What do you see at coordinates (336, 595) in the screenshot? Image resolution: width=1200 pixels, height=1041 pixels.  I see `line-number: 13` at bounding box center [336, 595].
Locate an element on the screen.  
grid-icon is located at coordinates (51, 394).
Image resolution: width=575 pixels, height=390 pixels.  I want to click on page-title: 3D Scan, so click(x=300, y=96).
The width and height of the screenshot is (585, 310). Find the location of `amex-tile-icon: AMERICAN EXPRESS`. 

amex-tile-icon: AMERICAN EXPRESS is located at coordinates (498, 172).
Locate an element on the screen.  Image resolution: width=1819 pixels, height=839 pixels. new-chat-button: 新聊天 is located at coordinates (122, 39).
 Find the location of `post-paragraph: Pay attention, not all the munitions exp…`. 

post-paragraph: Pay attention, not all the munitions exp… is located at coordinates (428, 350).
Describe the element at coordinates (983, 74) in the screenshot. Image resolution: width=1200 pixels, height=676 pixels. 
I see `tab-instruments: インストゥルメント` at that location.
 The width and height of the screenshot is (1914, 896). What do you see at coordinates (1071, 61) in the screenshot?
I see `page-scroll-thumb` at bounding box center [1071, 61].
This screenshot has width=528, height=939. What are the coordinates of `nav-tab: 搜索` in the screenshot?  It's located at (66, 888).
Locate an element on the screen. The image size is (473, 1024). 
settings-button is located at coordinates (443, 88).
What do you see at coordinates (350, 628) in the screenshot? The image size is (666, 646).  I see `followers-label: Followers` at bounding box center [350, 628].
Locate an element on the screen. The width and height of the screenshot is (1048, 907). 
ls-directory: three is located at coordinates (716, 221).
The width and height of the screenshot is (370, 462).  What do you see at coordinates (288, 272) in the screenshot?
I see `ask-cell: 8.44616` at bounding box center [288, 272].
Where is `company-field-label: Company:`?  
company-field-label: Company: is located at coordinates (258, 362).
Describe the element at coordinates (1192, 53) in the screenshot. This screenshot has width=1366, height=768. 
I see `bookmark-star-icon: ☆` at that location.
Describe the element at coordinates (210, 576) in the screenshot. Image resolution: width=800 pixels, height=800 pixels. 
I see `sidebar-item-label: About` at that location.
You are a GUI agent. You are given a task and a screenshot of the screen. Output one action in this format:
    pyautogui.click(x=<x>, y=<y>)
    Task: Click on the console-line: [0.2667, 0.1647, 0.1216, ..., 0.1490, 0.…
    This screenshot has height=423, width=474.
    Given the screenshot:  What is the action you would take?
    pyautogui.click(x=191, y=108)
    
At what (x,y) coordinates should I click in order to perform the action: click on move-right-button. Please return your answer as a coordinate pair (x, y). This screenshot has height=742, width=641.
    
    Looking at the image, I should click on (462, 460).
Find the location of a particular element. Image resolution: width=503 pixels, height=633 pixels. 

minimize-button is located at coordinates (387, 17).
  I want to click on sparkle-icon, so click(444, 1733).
━━━
## [PROBLEM REQUIREMENTS]
Convert the listing above into a JSON list of strings, one string per line, leaving out any blank lines.

## [ANSWER SPACE]
[
  "What do you see at coordinates (336, 595) in the screenshot? Image resolution: width=1200 pixels, height=1041 pixels.  I see `line-number: 13` at bounding box center [336, 595].",
  "Locate an element on the screen.  ",
  "grid-icon is located at coordinates (51, 394).",
  "Image resolution: width=575 pixels, height=390 pixels.  I want to click on page-title: 3D Scan, so click(x=300, y=96).",
  "The width and height of the screenshot is (585, 310). Find the location of `amex-tile-icon: AMERICAN EXPRESS`. ",
  "amex-tile-icon: AMERICAN EXPRESS is located at coordinates (498, 172).",
  "Locate an element on the screen.  Image resolution: width=1819 pixels, height=839 pixels. new-chat-button: 新聊天 is located at coordinates (122, 39).",
  " Find the location of `post-paragraph: Pay attention, not all the munitions exp…`. ",
  "post-paragraph: Pay attention, not all the munitions exp… is located at coordinates (428, 350).",
  "Describe the element at coordinates (983, 74) in the screenshot. Image resolution: width=1200 pixels, height=676 pixels. ",
  "I see `tab-instruments: インストゥルメント` at that location.",
  " The width and height of the screenshot is (1914, 896). What do you see at coordinates (1071, 61) in the screenshot?",
  "I see `page-scroll-thumb` at bounding box center [1071, 61].",
  "This screenshot has width=528, height=939. What are the coordinates of `nav-tab: 搜索` in the screenshot?  It's located at (66, 888).",
  "Locate an element on the screen. The image size is (473, 1024). ",
  "settings-button is located at coordinates (443, 88).",
  "What do you see at coordinates (350, 628) in the screenshot? The image size is (666, 646).  I see `followers-label: Followers` at bounding box center [350, 628].",
  "Locate an element on the screen. The width and height of the screenshot is (1048, 907). ",
  "ls-directory: three is located at coordinates (716, 221).",
  "The width and height of the screenshot is (370, 462).  What do you see at coordinates (288, 272) in the screenshot?",
  "I see `ask-cell: 8.44616` at bounding box center [288, 272].",
  "Where is `company-field-label: Company:`?  ",
  "company-field-label: Company: is located at coordinates (258, 362).",
  "Describe the element at coordinates (1192, 53) in the screenshot. This screenshot has width=1366, height=768. ",
  "I see `bookmark-star-icon: ☆` at that location.",
  "Describe the element at coordinates (210, 576) in the screenshot. Image resolution: width=800 pixels, height=800 pixels. ",
  "I see `sidebar-item-label: About` at that location.",
  "You are a GUI agent. You are given a task and a screenshot of the screen. Output one action in this format:",
  "    pyautogui.click(x=<x>, y=<y>)",
  "    Task: Click on the console-line: [0.2667, 0.1647, 0.1216, ..., 0.1490, 0.…",
  "    This screenshot has height=423, width=474.",
  "    Given the screenshot:  What is the action you would take?",
  "    pyautogui.click(x=191, y=108)",
  "At what (x,y) coordinates should I click in order to perform the action: click on move-right-button. Please return your answer as a coordinate pair (x, y). This screenshot has height=742, width=641.",
  "    Looking at the image, I should click on (462, 460).",
  "Find the location of a particular element. Image resolution: width=503 pixels, height=633 pixels. ",
  "minimize-button is located at coordinates (387, 17).",
  "  I want to click on sparkle-icon, so click(444, 1733)."
]